Effective Date May 20, 2020
Security and Privacy on the pickAtime website is very important to us.
Our site has security measures in place to help protect against the loss, misuse, and alteration
of the data under our control. We use Secure Socket Layer (SSL) technology to encrypt all data
transmissions between your browser and our servers. SSL technology uses both server
authentication and data encryption to ensure that your data is safe, secure, and available only
to authorized users in your organization. A dedicated and robust firewall provides a strong
barrier of network security from the Internet. Additionally, we employ AES-256 encryption for
data at rest.
Access to client accounts requires a login with a unique username and password. These passwords can be changed at any time. Strong passwords, forced interval password changes are available as security settings. We log all account login attempts, and account lockout policies are enforced after a certain number of failed login attempts.
Our servers are in a Tier II/III high security dedicated data center located in the United States and monitored 24/7. Access is strictly monitored through card key protocols. Data center facility has a dedicated power feed. Electrical systems are protected by fully scalable 3-phase Uninterruptible Power System (UPS) with automatic failover, checking and monitoring systems. In the event of a full-power outage, automatic backup generator power is provided. Multi-redundant HVAC system.
Our systems operations team monitors the the network 24/7, and engineers are available at any time in the event of an emergency.
PickAtime works with other third-party vendors that also respect the privacy of their customers.
Customer and client data will never be shared with anyone. We will not share the personal
schedule information of customers except with the client creating the schedule. All scheduling
and appointment information will be confidential. Each customer can view only information
relating to the customer’s own account.
All our clients are required to log in before they are provided with access to their account information. A unique username and password must be entered. Technical or support staff may view your data in order to help with a technical problem or to provide customer support. Access to personal information is limited to the few employees that may need to provide support to your account.
Data backups are done daily.
PickAtime will not collect, maintain, use, or share imported personal information beyond that needed for authorized educational/school/business' purposes, or as authorized by the customers' account administrator. All information in the pickAtime system is used solely for the purposes of the events prepared by the customer and imported by the customer. PickAtime will keep all personal information confidential, and will not sell or share it with any third party other than the Vendor that you (the customer) registered with. PickAtime does not permit the use of behaviorally targeted ads on its site. PickAtime only retains personal information for as long as the Vendor wishes, Vendor retains the ability to delete information whenever they wish. All personal information held on the pickAtime servers can only be accessed by preapproved individuals on the customers' team.

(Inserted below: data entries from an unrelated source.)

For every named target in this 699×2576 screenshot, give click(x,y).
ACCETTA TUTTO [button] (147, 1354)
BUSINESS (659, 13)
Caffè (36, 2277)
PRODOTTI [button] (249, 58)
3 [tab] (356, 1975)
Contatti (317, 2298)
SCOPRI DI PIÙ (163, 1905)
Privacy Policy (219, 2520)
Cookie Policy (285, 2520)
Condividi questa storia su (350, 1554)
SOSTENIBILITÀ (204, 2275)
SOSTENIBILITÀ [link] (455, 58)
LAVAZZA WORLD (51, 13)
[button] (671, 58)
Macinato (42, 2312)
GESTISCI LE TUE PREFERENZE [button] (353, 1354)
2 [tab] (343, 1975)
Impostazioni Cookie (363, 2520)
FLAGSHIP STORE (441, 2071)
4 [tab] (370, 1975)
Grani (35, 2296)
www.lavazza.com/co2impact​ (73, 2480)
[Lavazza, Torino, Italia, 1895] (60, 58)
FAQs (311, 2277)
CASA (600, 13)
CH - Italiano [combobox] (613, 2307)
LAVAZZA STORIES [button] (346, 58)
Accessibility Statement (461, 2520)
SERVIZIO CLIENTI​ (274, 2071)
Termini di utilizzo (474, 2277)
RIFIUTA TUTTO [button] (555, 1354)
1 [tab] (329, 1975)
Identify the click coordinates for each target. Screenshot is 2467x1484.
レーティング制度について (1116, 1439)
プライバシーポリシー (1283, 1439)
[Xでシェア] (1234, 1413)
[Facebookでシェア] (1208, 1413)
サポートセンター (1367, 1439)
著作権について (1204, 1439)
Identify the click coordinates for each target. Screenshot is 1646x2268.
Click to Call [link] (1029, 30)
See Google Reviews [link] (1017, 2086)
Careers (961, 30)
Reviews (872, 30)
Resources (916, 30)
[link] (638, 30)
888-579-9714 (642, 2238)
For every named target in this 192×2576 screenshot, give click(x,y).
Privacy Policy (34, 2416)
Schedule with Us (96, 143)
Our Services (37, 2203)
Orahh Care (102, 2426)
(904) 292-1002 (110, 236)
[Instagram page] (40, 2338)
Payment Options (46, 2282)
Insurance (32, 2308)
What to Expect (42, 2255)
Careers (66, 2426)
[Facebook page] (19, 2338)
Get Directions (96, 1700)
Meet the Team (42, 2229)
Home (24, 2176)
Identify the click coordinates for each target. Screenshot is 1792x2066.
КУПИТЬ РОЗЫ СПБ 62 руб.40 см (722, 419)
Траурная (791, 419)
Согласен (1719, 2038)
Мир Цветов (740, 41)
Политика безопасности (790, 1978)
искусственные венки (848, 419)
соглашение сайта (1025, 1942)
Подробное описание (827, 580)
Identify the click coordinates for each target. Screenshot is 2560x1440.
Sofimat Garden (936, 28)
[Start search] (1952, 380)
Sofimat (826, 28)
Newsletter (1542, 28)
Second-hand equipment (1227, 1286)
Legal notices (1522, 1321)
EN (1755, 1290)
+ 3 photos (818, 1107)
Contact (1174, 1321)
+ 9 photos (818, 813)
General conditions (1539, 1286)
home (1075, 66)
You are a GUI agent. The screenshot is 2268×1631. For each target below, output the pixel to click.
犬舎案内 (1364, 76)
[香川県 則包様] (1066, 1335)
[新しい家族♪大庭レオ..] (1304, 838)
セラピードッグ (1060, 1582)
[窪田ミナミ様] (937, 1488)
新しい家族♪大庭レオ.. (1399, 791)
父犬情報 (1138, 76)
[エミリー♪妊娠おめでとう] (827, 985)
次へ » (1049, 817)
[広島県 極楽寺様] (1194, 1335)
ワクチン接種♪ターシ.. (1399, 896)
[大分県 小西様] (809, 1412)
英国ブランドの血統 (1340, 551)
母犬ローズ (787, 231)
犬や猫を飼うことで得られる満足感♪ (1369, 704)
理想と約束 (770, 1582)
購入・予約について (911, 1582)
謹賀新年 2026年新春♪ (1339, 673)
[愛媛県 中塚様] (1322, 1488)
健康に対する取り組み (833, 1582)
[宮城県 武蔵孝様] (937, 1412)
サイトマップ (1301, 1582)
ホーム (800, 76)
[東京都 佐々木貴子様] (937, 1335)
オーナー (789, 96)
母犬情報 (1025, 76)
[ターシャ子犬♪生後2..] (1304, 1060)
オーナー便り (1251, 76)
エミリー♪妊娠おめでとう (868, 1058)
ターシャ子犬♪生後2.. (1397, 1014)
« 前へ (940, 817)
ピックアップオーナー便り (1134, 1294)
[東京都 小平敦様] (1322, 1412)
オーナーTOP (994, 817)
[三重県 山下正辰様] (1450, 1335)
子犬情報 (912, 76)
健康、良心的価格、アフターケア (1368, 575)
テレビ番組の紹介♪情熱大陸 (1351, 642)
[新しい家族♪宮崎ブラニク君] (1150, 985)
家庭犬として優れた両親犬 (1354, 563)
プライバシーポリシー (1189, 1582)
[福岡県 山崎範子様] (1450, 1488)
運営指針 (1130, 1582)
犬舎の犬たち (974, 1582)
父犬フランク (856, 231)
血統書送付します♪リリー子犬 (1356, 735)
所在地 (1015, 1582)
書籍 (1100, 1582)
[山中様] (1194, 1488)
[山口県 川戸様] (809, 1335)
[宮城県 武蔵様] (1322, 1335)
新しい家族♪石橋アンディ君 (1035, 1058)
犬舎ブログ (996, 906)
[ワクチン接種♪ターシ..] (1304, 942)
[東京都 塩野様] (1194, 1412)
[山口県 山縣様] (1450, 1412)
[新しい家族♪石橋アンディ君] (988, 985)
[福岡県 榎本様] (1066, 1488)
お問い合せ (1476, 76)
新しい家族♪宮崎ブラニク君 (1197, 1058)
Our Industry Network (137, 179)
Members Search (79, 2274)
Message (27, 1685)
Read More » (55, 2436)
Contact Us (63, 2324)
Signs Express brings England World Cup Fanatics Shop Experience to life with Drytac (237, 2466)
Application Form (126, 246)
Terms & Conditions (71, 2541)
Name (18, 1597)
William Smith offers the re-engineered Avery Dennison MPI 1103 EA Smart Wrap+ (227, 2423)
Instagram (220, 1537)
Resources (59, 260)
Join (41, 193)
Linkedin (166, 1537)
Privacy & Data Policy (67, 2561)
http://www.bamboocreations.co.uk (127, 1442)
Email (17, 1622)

We will keep your data as long as your account is active. Upon request we will remove all stored data.
Our technology, security, and privacy policies comply with HIPAA standards. PickAtime software
incorporates numerous features to assist in your compliance with HIPAA, and to protect
patient/client information. The following technological safeguards are employed: timed
auto-logouts, protected passwords, multiple user access levels, strong 128-bit secure SSL
encryption, high-end physical server security, nightly backups.
PickAtime meets all HIPAA Security requirements listed in Sec 164.308 - Administrative Safeguards, Sec 164.310 - Physical Safeguards, and Sec. 164.312 - Technical Safeguards.